___ SOURCE MATERIAL
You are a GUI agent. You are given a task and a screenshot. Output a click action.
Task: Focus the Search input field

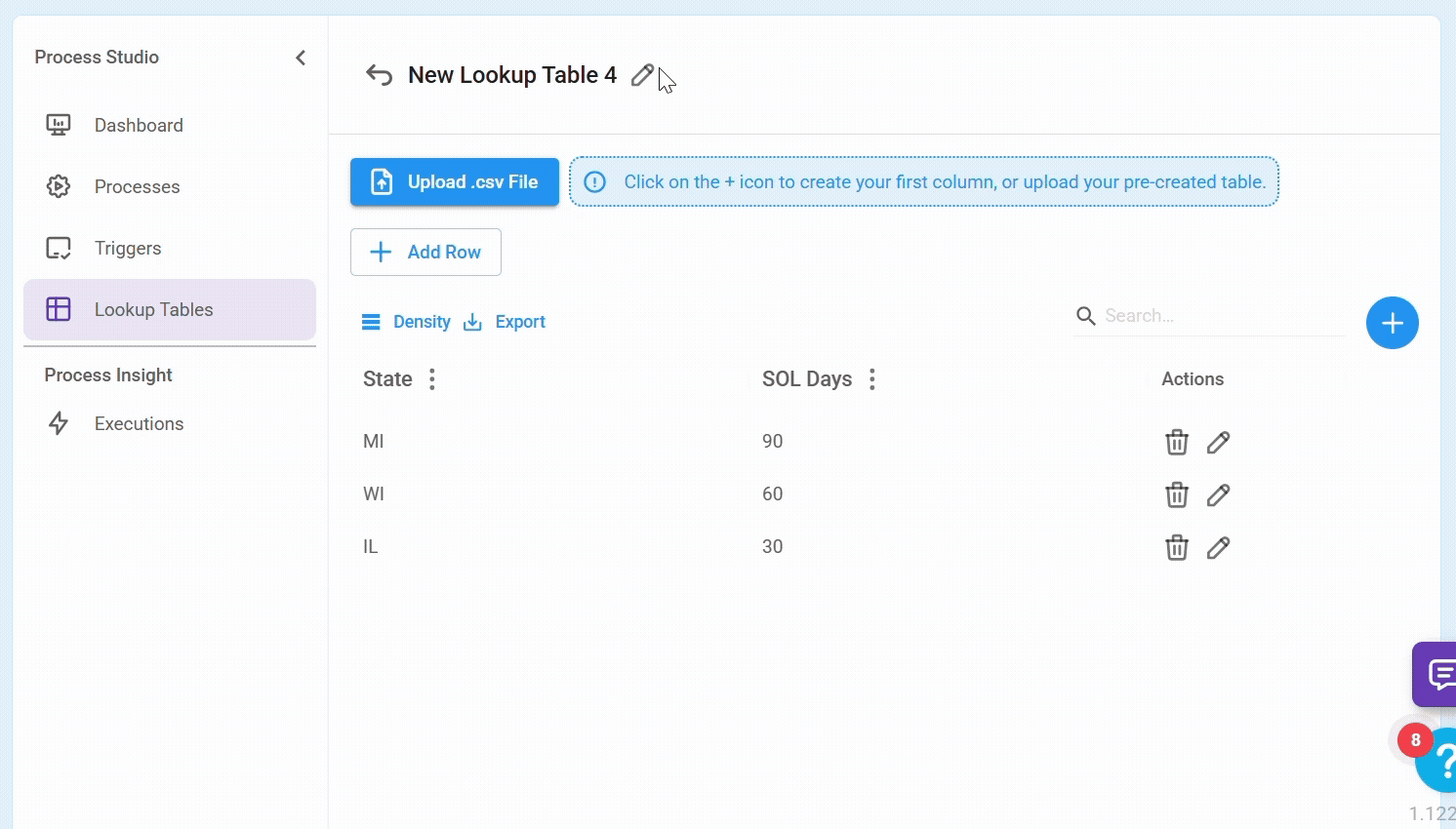[1220, 316]
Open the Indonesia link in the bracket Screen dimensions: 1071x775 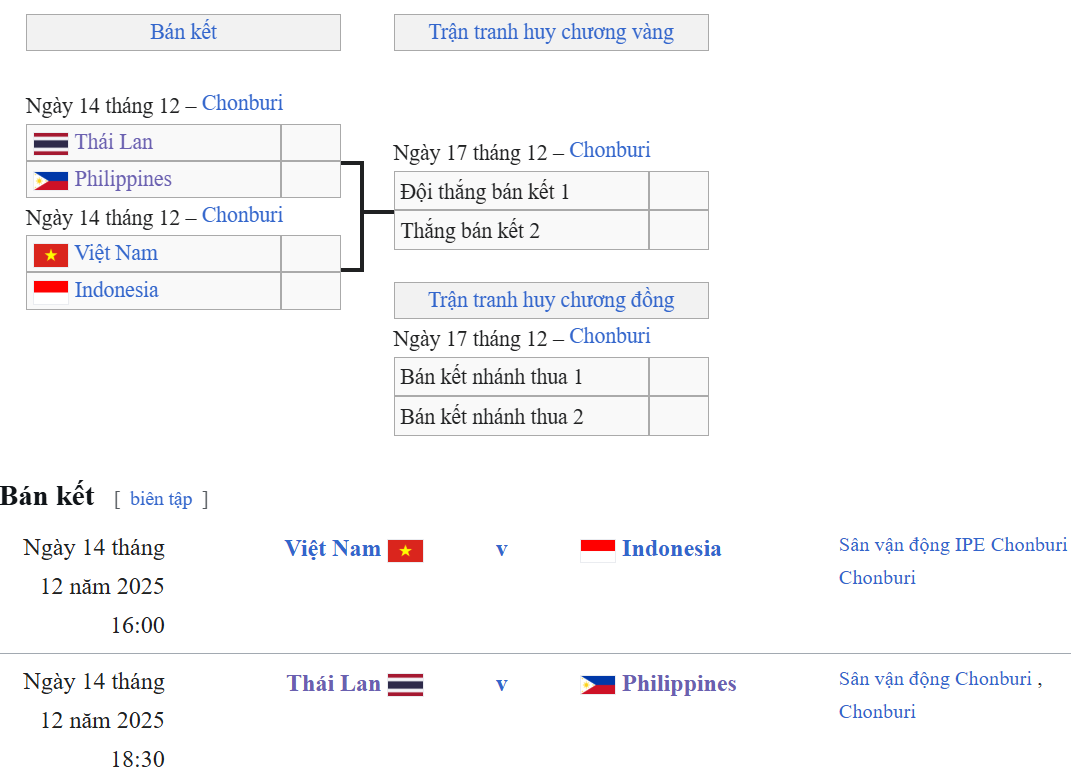(116, 290)
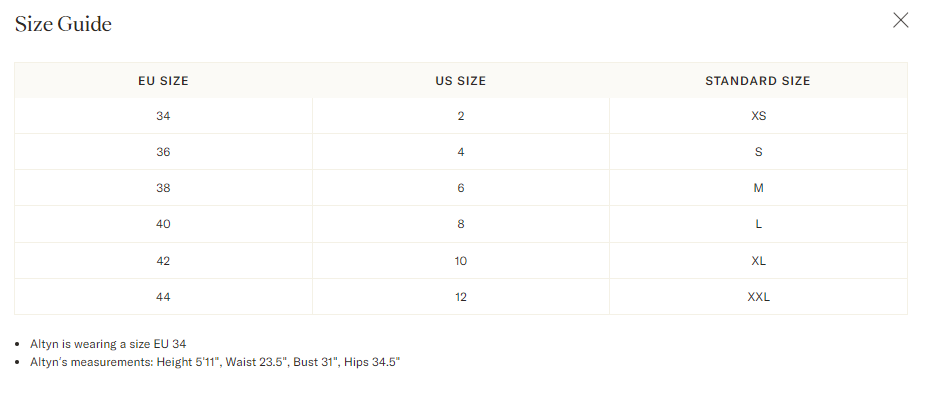Image resolution: width=927 pixels, height=405 pixels.
Task: Select the XXL standard size cell
Action: [x=759, y=297]
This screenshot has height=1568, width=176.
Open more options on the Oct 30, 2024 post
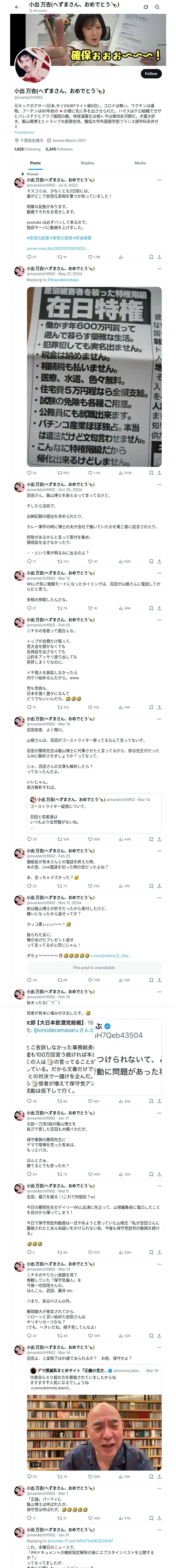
______
## WHAT TO DO
Please say how many lines in the records contain the word "screenshot", and give only that number.

## SOLUTION FOR THIS TASK
2